6. Future Directions

Extensive preclinical and clinical testing has highlighted that targeting one facet of the immune system may not be an effective strategy for achieving a globally effective HIV vaccine. The lessons learned from the T cell vaccine era (second wave) emphasize that adopting a “more is better” approach, such as aiming for strong CD8+ T cell responses or higher levels of interferon-gamma (IFNg) as an efficacy marker, has proven inadequate. Intriguingly, the only vaccine to achieve partial protection against HIV acquisition did not induce strong anti-viral CD8+ T cells, but protective CD4 and non-neutralizing antibodies to the V2 loop.

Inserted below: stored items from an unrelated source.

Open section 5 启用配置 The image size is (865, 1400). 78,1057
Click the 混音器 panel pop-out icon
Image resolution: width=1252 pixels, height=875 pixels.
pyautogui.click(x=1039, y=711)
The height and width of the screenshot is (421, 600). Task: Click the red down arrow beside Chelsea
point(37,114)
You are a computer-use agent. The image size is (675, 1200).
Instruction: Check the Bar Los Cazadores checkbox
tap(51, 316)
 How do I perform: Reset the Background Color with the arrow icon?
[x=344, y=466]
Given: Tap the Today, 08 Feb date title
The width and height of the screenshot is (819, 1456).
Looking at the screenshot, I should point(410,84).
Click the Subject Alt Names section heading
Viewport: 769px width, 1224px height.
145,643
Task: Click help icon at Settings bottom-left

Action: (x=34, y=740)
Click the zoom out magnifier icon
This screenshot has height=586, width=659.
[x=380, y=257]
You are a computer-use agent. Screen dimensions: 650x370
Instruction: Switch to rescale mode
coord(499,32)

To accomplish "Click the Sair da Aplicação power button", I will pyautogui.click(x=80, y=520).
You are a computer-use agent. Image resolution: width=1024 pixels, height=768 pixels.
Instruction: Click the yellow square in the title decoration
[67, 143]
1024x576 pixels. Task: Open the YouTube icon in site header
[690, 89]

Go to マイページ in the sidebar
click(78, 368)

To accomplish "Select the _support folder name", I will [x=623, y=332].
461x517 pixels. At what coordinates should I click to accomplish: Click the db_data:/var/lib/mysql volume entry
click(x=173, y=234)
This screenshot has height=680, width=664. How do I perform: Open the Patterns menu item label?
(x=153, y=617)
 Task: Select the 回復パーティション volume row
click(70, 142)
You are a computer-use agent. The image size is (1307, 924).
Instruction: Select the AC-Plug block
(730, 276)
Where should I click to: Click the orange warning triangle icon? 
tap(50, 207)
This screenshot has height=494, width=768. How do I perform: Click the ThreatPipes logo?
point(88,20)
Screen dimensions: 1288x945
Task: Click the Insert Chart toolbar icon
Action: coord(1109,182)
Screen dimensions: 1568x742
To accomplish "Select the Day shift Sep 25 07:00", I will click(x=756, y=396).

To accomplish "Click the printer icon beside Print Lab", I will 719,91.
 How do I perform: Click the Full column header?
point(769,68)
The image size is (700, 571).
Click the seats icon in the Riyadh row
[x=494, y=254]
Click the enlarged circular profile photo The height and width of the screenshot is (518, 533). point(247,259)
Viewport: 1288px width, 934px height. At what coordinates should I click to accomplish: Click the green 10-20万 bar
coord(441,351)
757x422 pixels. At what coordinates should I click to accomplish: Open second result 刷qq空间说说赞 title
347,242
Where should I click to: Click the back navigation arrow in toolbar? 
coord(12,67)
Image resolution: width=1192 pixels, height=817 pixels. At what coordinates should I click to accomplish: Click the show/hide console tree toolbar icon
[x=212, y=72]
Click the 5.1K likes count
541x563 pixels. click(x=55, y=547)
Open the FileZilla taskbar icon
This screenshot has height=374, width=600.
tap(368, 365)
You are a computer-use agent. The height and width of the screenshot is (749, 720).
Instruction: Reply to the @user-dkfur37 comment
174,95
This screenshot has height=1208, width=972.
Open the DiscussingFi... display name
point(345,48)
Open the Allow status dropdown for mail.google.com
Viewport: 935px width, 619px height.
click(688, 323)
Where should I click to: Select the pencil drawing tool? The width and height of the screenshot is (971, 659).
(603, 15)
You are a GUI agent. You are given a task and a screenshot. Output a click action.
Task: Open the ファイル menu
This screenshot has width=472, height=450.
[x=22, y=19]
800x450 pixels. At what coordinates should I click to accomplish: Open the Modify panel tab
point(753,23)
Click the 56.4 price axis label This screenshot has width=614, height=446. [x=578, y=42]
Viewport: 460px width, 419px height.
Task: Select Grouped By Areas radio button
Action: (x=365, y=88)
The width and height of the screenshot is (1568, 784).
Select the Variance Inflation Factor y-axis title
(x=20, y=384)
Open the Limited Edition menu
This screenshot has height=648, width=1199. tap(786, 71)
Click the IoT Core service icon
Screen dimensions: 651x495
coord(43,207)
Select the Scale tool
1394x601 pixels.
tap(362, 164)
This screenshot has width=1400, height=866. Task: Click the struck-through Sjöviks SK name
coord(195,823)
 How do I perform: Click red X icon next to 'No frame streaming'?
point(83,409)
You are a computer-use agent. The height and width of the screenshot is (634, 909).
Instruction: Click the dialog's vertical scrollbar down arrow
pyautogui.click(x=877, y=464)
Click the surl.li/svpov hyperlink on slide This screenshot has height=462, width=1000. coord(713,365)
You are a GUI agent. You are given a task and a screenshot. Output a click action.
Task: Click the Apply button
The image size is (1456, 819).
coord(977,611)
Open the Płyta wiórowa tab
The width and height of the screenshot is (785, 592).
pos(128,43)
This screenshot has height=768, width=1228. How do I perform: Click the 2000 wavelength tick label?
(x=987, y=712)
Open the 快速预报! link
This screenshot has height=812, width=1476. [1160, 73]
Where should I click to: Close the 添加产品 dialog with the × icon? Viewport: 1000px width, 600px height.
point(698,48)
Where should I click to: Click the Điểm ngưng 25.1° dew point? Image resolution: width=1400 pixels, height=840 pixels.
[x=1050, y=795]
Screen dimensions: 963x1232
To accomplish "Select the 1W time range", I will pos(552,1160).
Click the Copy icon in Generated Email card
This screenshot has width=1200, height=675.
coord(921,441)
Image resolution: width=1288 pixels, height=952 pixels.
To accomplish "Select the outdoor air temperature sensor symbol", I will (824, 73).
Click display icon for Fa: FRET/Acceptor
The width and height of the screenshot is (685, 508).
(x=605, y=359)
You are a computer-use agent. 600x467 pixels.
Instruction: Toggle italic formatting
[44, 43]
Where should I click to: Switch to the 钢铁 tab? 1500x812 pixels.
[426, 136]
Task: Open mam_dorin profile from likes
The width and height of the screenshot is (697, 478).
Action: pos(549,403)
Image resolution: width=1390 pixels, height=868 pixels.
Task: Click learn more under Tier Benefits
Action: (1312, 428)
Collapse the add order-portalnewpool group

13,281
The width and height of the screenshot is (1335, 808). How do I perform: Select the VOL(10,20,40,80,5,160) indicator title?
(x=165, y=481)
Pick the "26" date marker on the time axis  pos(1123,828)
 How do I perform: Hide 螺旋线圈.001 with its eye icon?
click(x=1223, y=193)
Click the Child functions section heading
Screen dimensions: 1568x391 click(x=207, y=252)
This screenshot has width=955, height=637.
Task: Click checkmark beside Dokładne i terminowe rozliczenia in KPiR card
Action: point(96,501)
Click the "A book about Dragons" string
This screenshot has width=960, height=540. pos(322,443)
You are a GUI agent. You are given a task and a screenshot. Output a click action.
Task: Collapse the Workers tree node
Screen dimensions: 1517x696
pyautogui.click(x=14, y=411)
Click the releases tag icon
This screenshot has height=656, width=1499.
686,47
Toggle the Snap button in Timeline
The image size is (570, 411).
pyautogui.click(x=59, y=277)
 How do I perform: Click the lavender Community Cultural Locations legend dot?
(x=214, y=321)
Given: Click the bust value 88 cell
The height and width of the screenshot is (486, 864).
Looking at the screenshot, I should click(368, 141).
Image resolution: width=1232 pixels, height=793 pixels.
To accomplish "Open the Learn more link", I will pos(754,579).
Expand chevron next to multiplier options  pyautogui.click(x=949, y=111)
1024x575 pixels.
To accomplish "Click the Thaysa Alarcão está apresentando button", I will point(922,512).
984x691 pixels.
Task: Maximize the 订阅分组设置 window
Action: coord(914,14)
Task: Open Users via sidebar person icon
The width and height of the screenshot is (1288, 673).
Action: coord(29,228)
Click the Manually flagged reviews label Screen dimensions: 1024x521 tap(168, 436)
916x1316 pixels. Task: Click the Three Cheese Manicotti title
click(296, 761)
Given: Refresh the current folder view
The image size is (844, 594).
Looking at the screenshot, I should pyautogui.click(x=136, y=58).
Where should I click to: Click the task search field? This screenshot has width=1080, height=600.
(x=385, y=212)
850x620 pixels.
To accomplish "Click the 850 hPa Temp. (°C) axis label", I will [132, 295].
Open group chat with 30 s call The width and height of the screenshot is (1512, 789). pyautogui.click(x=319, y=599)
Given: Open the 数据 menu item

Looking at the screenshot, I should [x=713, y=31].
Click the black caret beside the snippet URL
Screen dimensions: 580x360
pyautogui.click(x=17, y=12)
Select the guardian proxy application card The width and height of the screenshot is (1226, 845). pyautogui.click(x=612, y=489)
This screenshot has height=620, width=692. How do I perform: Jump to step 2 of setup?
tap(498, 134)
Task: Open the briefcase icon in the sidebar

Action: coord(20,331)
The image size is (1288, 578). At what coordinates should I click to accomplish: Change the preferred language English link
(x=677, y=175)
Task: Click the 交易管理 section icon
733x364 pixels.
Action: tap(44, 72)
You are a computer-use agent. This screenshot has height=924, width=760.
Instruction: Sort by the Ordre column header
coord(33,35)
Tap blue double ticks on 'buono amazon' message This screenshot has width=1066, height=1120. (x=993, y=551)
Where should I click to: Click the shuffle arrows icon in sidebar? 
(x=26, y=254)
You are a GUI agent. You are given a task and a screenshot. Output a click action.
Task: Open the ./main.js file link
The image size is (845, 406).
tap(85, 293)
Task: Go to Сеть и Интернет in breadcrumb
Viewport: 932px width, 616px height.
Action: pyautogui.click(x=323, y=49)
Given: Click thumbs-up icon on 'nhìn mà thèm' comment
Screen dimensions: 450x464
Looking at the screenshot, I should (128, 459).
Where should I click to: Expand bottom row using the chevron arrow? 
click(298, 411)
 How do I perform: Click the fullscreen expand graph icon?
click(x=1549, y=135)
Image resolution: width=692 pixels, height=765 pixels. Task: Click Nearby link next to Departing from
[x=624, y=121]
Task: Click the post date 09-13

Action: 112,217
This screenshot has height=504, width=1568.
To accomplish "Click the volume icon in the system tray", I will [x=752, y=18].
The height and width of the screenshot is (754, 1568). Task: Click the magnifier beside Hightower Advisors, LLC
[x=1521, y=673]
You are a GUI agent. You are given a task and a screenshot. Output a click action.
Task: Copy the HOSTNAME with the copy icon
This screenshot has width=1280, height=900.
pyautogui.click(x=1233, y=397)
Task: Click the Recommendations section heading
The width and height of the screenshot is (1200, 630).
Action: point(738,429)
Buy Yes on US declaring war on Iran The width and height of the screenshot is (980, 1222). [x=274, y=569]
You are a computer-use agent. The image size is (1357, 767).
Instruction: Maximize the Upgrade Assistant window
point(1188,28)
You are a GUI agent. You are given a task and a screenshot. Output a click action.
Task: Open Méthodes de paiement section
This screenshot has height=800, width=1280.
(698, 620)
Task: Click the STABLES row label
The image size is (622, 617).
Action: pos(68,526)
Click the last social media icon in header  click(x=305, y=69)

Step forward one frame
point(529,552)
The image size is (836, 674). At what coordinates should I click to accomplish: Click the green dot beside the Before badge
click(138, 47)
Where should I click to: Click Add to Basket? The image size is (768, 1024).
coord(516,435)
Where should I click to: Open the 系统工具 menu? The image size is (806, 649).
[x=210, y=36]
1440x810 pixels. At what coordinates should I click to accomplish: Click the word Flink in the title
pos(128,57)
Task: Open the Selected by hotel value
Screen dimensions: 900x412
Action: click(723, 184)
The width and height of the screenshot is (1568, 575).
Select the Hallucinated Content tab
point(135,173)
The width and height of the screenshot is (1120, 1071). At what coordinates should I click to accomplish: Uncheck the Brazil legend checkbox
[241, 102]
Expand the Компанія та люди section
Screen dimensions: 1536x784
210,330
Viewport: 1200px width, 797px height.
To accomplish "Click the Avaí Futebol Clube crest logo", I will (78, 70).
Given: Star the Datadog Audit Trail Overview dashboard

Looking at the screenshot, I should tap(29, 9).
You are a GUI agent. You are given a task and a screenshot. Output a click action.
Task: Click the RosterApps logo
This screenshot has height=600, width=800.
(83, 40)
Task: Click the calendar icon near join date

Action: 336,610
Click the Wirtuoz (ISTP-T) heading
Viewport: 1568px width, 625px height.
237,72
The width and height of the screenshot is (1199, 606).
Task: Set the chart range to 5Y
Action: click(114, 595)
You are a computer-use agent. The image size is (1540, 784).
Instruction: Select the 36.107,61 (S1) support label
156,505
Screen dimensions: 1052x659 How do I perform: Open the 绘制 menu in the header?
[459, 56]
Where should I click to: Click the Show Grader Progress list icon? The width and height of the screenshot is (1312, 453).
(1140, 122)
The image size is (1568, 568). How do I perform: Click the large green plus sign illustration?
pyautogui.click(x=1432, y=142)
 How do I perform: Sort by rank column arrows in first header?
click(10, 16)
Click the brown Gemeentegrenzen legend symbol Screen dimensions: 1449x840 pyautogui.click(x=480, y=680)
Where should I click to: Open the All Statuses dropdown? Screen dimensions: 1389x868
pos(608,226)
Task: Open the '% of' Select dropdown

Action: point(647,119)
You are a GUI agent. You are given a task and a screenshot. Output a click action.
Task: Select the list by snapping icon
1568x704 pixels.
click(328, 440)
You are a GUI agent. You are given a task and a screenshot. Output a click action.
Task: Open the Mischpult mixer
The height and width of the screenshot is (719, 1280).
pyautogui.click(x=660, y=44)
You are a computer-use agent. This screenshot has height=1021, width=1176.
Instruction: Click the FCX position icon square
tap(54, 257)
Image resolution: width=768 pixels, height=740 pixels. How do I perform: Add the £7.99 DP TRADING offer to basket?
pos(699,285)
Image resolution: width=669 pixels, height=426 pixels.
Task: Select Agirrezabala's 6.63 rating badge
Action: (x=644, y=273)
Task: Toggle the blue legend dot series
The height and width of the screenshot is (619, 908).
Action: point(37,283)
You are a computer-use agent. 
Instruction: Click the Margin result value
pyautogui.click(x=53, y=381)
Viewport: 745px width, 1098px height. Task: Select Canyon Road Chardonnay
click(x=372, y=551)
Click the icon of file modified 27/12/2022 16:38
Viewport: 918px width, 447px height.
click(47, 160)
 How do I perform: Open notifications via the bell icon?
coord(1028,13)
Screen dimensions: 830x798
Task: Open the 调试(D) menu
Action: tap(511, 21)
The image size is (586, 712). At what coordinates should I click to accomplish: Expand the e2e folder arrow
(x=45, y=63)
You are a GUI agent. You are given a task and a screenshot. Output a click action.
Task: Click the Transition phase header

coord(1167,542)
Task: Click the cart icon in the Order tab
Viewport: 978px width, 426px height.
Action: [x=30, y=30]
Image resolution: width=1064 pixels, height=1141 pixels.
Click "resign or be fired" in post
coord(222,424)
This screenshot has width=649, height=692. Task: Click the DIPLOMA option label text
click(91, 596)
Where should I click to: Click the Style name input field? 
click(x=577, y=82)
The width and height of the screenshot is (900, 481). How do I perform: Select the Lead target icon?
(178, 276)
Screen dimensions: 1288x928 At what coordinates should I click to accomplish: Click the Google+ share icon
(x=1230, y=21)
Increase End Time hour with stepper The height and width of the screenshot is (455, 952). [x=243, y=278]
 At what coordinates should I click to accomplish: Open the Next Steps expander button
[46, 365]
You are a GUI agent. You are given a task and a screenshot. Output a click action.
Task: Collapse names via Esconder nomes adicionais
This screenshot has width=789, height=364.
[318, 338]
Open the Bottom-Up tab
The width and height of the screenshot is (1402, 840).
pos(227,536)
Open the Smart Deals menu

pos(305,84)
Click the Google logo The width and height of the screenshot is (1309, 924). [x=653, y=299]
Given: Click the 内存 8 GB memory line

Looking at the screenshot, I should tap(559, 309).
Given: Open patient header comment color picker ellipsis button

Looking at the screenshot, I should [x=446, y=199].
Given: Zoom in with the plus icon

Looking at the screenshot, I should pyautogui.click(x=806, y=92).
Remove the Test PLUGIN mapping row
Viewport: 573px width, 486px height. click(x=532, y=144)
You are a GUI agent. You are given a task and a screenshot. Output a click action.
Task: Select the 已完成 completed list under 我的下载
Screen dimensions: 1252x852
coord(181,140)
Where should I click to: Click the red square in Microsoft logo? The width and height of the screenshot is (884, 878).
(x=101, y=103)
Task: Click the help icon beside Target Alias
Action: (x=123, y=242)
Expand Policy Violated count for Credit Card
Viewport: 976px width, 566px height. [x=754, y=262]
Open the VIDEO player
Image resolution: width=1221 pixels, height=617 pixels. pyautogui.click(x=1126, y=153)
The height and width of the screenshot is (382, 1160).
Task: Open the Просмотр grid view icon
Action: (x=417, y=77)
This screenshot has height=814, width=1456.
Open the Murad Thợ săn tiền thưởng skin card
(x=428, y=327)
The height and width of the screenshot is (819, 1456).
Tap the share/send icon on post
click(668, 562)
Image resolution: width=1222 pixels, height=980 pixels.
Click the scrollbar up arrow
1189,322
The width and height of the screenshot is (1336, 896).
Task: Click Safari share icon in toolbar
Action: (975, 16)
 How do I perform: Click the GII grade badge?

Furthermore, this same vaccine failed to reduce the HIV replication levels in individuals who became infected. It appears that safeguarding against viral replication and acquisition may require distinct immune responses. This notion finds support in the observation that successful viral load control in macaques did not translate into protection against acquisition in humans, and in some instances, it even heightened the risk of viral acquisition. It is therefore worthwhile to reconsider the strategy by emphasizing a short-term vaccine approach focused on preventing acquisition rather than striving for long-lasting protection (like bNabs approaches). Alternatively, new adjuvants could be developed to circumvent the necessity of inducing CD4+ T cells or to redirect CD4+ T cells away from transmission sites, possibly using innovative strategies, such as chemokines, heat shock proteins, or other delivery strategies aimed at inducing site-specific responses [278,279].

We find ourselves in what could be considered a new era of vaccine development, although it can be challenging to accurately define waves while actively experiencing them. Undoubtedly, the emergence of the COVID-19 pandemic has transformed how we disseminate scientific information and, most importantly, has underscored the urgency of expediting vaccine testing in human subjects. Current challenges in the preclinical field include the availability of specific NHP models in the post-COVID era and cost constraints. National Primate Centers are actively expanding their colonies due to disruptions in supplies from other countries. Cost limitations are particularly pertinent in low-dose repeated challenge models, where achieving statistical power necessitates larger animal groups. Furthermore, conducting side-by-side comparisons of multiple vaccines can be financially burdensome and often impractical unless clear indicators of protection have been identified and thoroughly studied. Despite these considerations and challenges, the NHP model remains an indispensable tool in vaccine research, offering a crucial bridge between preclinical studies and the complex human clinical trial phase.

Finally, by examining the ongoing efforts and advancements in HIV prevention research, we hope to contribute to the collective knowledge and foster new ideas that can pave the way for the development of an effective HIV vaccine.